■ WHAT YOU NEED TO DO:
Please return the records below exactly as they appear, leaving every picture out.

■ DATA UNDER STUDY:
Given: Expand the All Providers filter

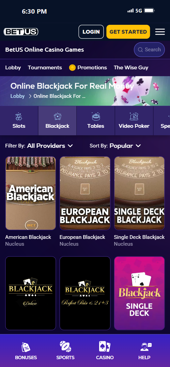Looking at the screenshot, I should (50, 146).
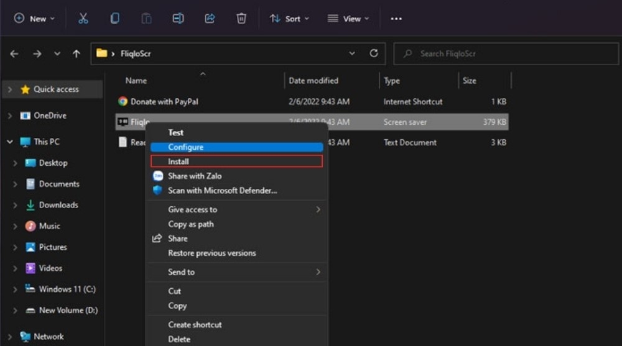This screenshot has height=346, width=622.
Task: Click the Delete trash icon in toolbar
Action: 241,19
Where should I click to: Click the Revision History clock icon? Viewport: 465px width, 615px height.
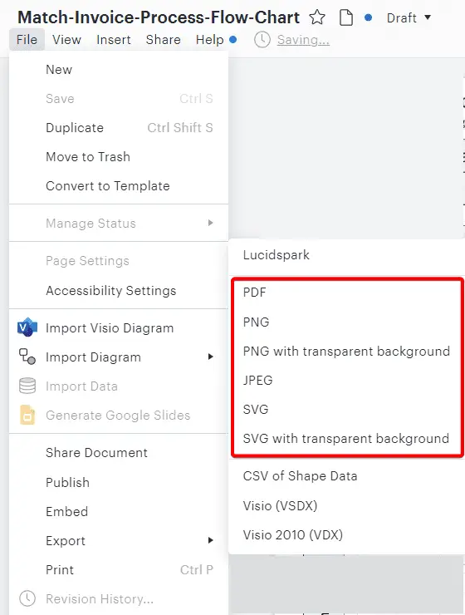coord(27,598)
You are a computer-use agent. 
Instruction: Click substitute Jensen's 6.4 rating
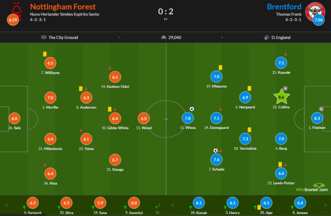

■ EXERCISE SOLUTION:
Given: Expand the All Providers filter

Looking at the screenshot, I should (50, 146).
This screenshot has height=346, width=622.
Task: Click the Delete trash icon in toolbar
Action: 241,19
Where should I click to: Click the Revision History clock icon? Viewport: 465px width, 615px height.
coord(27,598)
You are a computer-use agent. 
Instruction: Click substitute Jensen's 6.4 rating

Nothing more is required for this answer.